If passed by voters, Initiative 957 would have required that all marriages recognized by the state have produced offspring within three years of their solemnization. The initiative was created by the Washington Defense of Marriage Alliance, a gay rights group. The goal of Initiative 957 was to directly challenge Andersen v. King County, which holds that limiting marriage to opposite-sex couples is a legitimate state interest in order to encourage reproduction.
From
Wikipedia.
Not that I've actually looked, but I'm sure the same old arguments against marital equality were published in the voters' pamphlet, and the same old arguments were used in the Yes on 8 ads. Well, I've had an idea. Why don't we try to put a measure on the California ballot that would give their arguments the force of law?
I-957 never made it to the ballot, but if it had, it might have sparked some intelligent discussion on the issue. If the fact that same-sex couples cannot naturally reproduce is reason enough to keep us from marrying, then this is reason enough to keep those from marrying who do not plan on having kids at all, or who cannot have kids. And if the latter premise is false, it's because the former is also false.
California's legal situation is different from Washington's, so if we were to do this, we might have to tweak our goal. This hypothetical ballot measure would be a response to the passage of Prop 8, essentially a general question on an issue, and not to a state supreme court ruling backed by a specific legal argument. But it's nothing major.
Thoughts on this? Here are some prompts, to spur discussion:
- Should the measure address most of the arguments we can think of, or should it have a narrow focus like I-957 did? If the latter, then what kind of focus?
- I wouldn't actually want this to pass, and neither would most people who might like this strategy, so I think the measure would qualify as frivolous. Should this measure be openly acknowledged to be frivolous, or should the organization to push this measure through be "serious"? Should it be the Jon Stewart or the Stephen Colbert of ballot measures?

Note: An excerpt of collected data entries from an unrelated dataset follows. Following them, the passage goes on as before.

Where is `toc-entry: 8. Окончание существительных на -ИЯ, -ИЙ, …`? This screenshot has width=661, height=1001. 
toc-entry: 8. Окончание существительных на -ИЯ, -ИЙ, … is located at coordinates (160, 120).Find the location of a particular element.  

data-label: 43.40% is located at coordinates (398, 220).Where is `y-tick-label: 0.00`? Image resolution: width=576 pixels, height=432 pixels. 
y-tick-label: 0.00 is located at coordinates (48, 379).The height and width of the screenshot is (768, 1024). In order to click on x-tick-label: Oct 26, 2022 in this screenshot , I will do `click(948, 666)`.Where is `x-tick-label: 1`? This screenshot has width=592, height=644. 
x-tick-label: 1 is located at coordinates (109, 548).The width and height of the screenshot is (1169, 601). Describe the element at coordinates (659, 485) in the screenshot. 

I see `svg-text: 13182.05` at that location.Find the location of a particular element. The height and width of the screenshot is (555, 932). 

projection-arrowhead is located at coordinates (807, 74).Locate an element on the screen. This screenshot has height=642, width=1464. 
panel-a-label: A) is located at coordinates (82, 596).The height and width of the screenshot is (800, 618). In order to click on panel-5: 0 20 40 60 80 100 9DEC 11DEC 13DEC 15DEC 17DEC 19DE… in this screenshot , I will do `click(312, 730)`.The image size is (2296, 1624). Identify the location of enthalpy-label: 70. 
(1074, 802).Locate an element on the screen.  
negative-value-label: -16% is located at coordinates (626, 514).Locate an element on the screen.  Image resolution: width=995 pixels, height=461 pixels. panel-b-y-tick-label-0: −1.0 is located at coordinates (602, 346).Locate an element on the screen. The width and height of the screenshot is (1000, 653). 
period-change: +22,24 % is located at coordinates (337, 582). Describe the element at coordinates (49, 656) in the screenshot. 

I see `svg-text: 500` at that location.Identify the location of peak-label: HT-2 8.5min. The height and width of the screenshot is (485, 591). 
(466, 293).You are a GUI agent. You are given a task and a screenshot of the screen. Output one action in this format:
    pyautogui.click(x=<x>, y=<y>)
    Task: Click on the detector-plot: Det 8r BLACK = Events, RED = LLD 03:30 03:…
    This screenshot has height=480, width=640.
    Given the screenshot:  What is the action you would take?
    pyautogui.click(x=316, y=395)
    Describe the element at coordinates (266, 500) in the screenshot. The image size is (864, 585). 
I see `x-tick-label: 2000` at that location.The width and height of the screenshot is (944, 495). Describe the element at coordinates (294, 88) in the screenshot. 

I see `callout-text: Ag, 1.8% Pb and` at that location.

- If it were coupled with a measure to repeal Prop 8, then voters would realize what a mistake Prop 8 was, and at the same time they'd have a chance to vote differently on the original question. This might be a winning strategy. If the repeal of Prop 8 were saved for later, then voters will probably have forgotten about the first one, and we might fail. Would it be worth the effort to put a pair of measures on the ballot? Or should the other measure be saved for later?
- Should this be a statute or a constitutional amendment? If California, in its kookiness, passed the measure somehow, a statute is easily changed. But on the other hand, a constitutional amendment might make people more carefully consider the measure.
- Oh, right: Is this feasible? California is huge, so we'd need a shitload of signatures, and it might be tough to get them. Maybe we should remember our creed, "Yes we can"?
I'm very interested in this idea, and it would be totally awesome if it became more than just hypothetical. It's a crazy idea. Perhaps so crazy it might work!